ЗАДАНИЯ »
[1] Ответьте на вопросы по разбору поэмы «Русь уходящая», каждый ответ с новой строки:
(а) Как, по словам автора разбора, эта категория граждан приняла советскую власть?
(б) Чего, кроме ситца, хотела бы крестьянская оголь?
(в) Из чего, по строкам поэмы, складывается жизнь «брадачей»?
[2] Допишите следующую часть разбора поэмы «Русь уходящая», начав сразу после последних процитированных строк.

От чего отказался Есенин-17
Литературный анализ
* * *
Взросление, возмужание поэтического таланта неизбежно приводит не только к ясной, доступной простоте повествования, но и к настойчивому стремлению как можно более полно раскрыть тему, причём и сама тема становится предельно насыщенной и значимой. И, думаю, мы заметно обедним художественное полотно «Руси уходящей», если не выявим ещё одной категории граждан, выведенной в поэме; категории, которая восприняла советскую власть восторженно и благодарно.
«Я слушаю. Я в памяти смотрю, О чём крестьянская судачит оголь. "С Советской властью жить нам по нутрю... Теперь бы ситцу... Да гвоздей немного..." Это, как сказано, сельская оголь. Жить кое-как можно, вот и ладно, и спасибочки. Это мещане не мещане, живые не живые, мёртвые не мёртвые. Скорее по-библейски — теплохладные, которые без Бога в душе и голове, без крепких народных традиций, без прошлого и будущего, зато с настоящим, пусть никаким.
Как мало надо этим брадачам,
Чья жизнь в сплошном
Картофеле и хлебе.
Чего же я ругаюсь по ночам
На неудачный, горький жребий?

ФРАГМЕНТЫ ДАННЫХ »
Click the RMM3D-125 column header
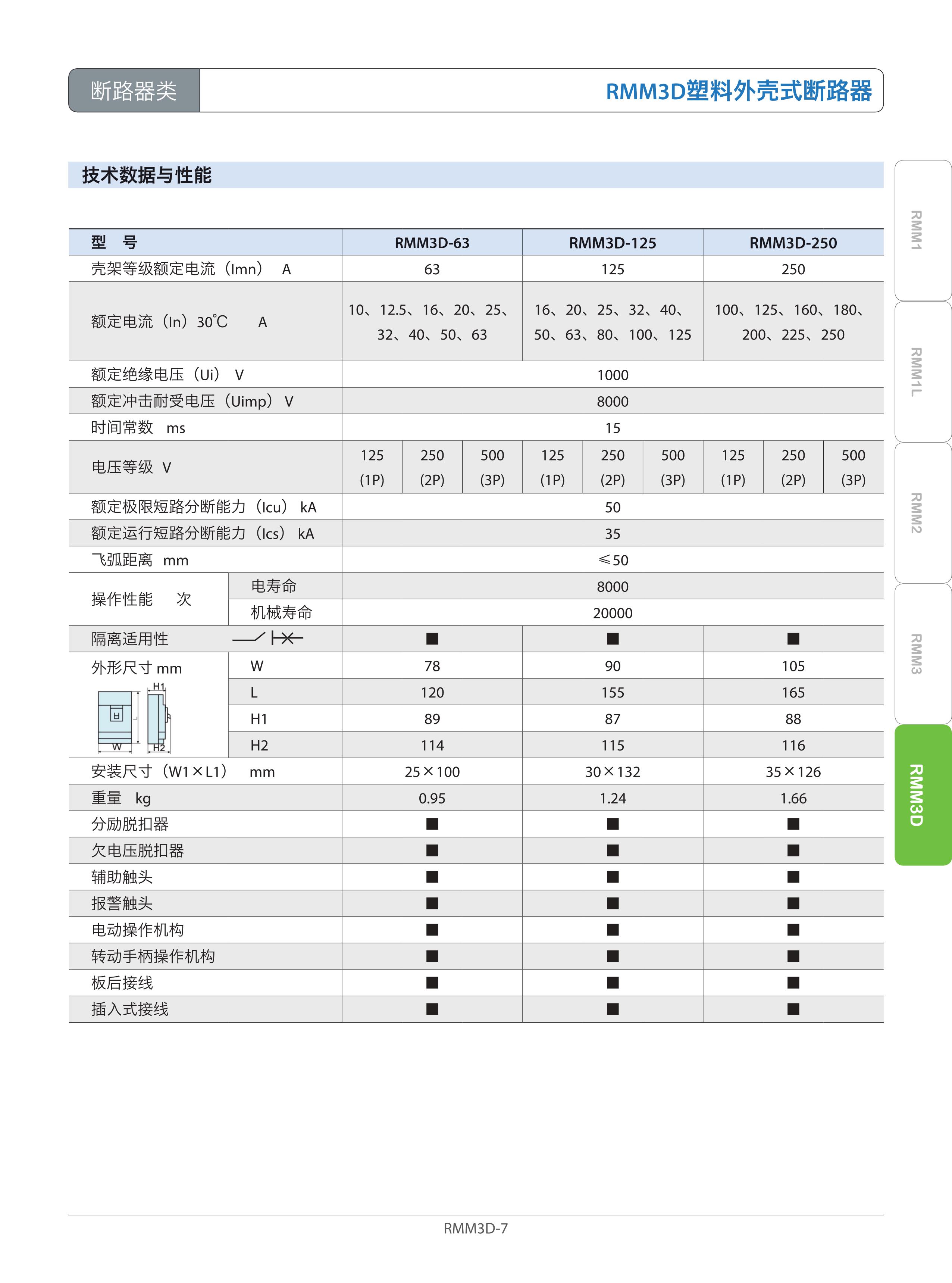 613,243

==

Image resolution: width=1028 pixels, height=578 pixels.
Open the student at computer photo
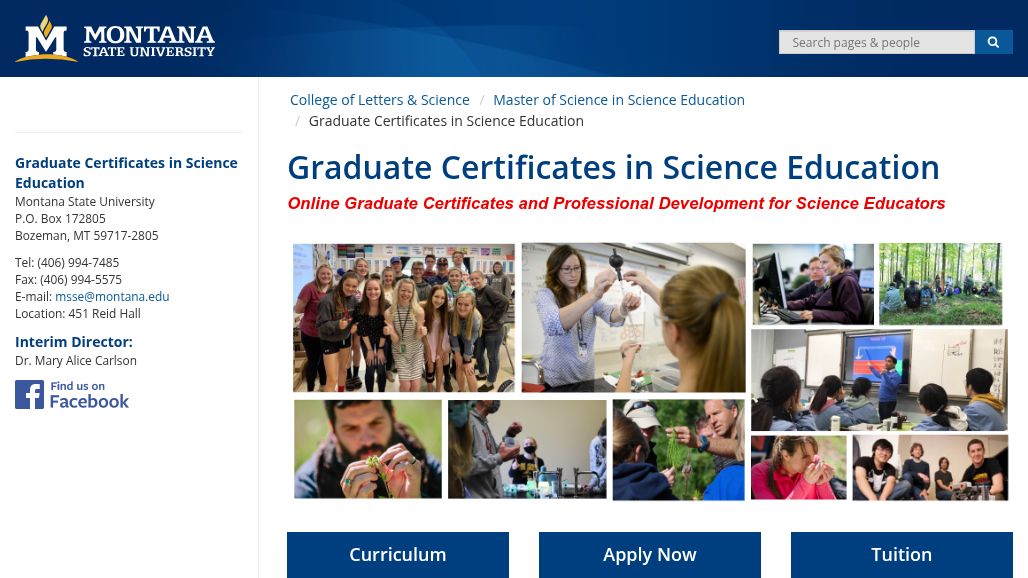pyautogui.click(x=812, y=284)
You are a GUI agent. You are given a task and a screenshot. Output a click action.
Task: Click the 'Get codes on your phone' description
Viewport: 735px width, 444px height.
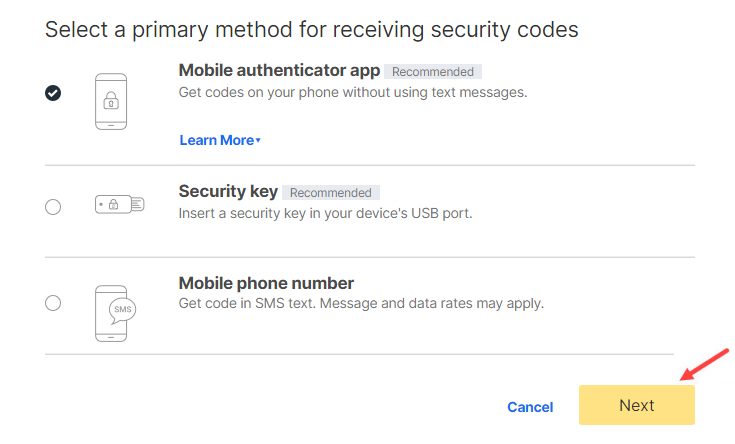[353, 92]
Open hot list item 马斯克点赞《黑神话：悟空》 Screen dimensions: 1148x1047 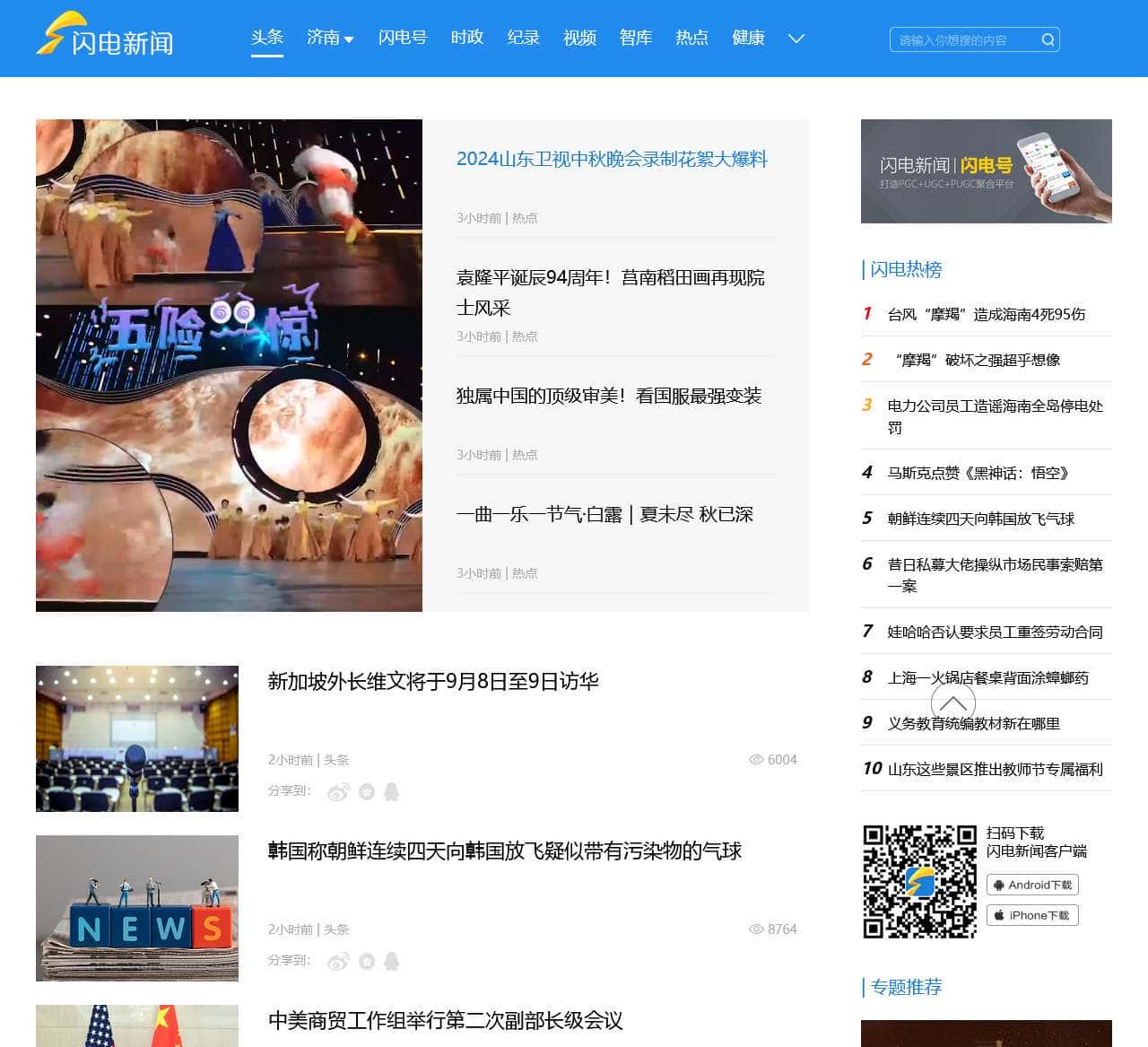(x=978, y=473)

* * *

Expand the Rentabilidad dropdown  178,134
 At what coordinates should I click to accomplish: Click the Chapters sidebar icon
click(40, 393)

ОТВЕТЫ »
[1]
(а) Восторженно и благодарно.
(б) Немного гвоздей.
(в) Из картофеля и хлеба.

[2]
Действительно, чего же? Брадачи своей жизнью довольны. Но ведь когда люди всем довольны и ничего им больше не надо, то можно ли назвать их людьми? Можно ли поэта назвать поэтом, если он всем доволен? Если недостатки жизни его не беспокоят? Если бездуховность и его собственная и окружающих — всё равно что звук пустой? Если современные бабушки и дедушки не принимают в домах своих странников и не читают внукам и внучкам Библию? Если по заросшим крапивой полям калики перехожие не поют слёзно «Лазаря»?
И так тоскливо стало на душе Сергея, лучшего поэта современности, что, бросив всё, едет он на родину заветную, в милое своё Константиново, переправляется на лодке через Оку и, дыша полной грудью, идёт по знакомым с детства просторам, которые открываются с крутого обрыва, знакомого до травинки и выемки. И мне довелось там быть. И просторы эти тоже сердце радовали и до сих пор радуют.
* * *
Я иду долиной. На затылке кепи,
В лайковой перчатке смуглая рука.
Далеко сияют розовые степи,
Широко синеет тихая река.
Я — беспечный парень. Ничего не надо.
Только б слушать песни — сердцем подпевать,
Только бы струилась лёгкая прохлада,
Только б не сгибалась молодая стать.
Выйду за дорогу, выйду под откосы, —
Сколько там нарядных мужиков и баб!
Что-то шепчут грабли, что-то свищут косы.
«Эй, поэт, послушай, слаб ты иль не слаб?
На земле милее. Полно плавать в небо.
Как ты любишь долы, так бы труд любил.
Ты ли деревенским, ты ль крестьянским не был?
Размахнись косою, покажи свой пыл».
Ах, перо не грабли, ах, коса не ручка —
Но косой выводят строчки хоть куда.
Под весенним солнцем, под весенней тучкой
Их читают люди всякие года.
К чёрту я снимаю свой костюм английский.
Что же, дайте косу, я вам покажу —
Я ли вам не свойский, я ли вам не близкий,
Памятью деревни я ль не дорожу?
Нипочем мне ямы, нипочем мне кочки.
Хорошо косою в утренний туман
Выводить по долам травяные строчки,
Чтобы их читали лошадь и баран.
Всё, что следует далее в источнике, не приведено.